In the final pages of the book, the story circles back around to the mouse getting thirsty and the boy knowing the mouse will want milk which will lead back to another cookie. It was a circuitous route back to the mouse's true desire of the cookie.
I've circled back to my cookie too. Lately I've reminded myself that all I really ask from the sport, all I really want, is a reason to be out in the world swimming, biking, and running. I owe the sport so much for the community I've been privileged to join and the sense of true belonging-ness that has come with that. I truly think this sport rescued me from other potential paths, other choices, that I can't even contemplate.

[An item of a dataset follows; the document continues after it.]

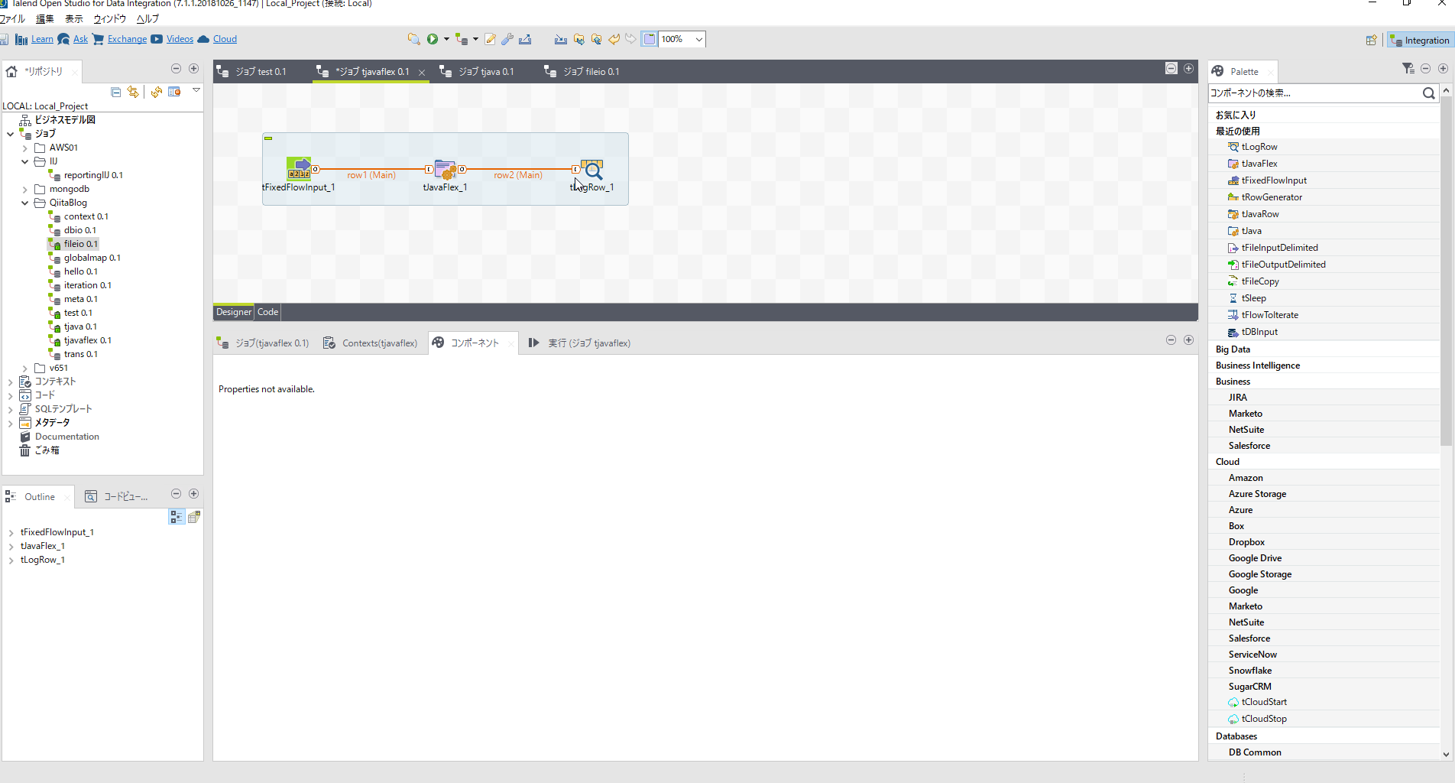Viewport: 1455px width, 783px height.
Task: Export items using the toolbar export icon
Action: (x=525, y=39)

I need to hold tight to the the cookie, remember the cookie, go for the cookie. I am headed into Nationals in just over a week with a decent swim and a strong bike, but with a run that is suffering. Yes, I've been able to push and make it through races but with difficulty and significantly off my normal run paces. Those closest to me know what a struggle it has been for several months. And it continues. That sense of freedom and flow I strive for in my running is gone, replaced by pain, anxiety, and mental warfare to just keep going.
After the race I'll pursue the causes, but for right now, I'm only pursuing the cookie. The cookie isn't the race time and it isn't my run split. The cookie is just to be a triathlete. I get to go to Milwaukee, swim, bike and run is in a new city, race among friends, and meet other triathletes
Here's hoping for cookies at the finish line.
If you see me in Milwaukee, please say hi!!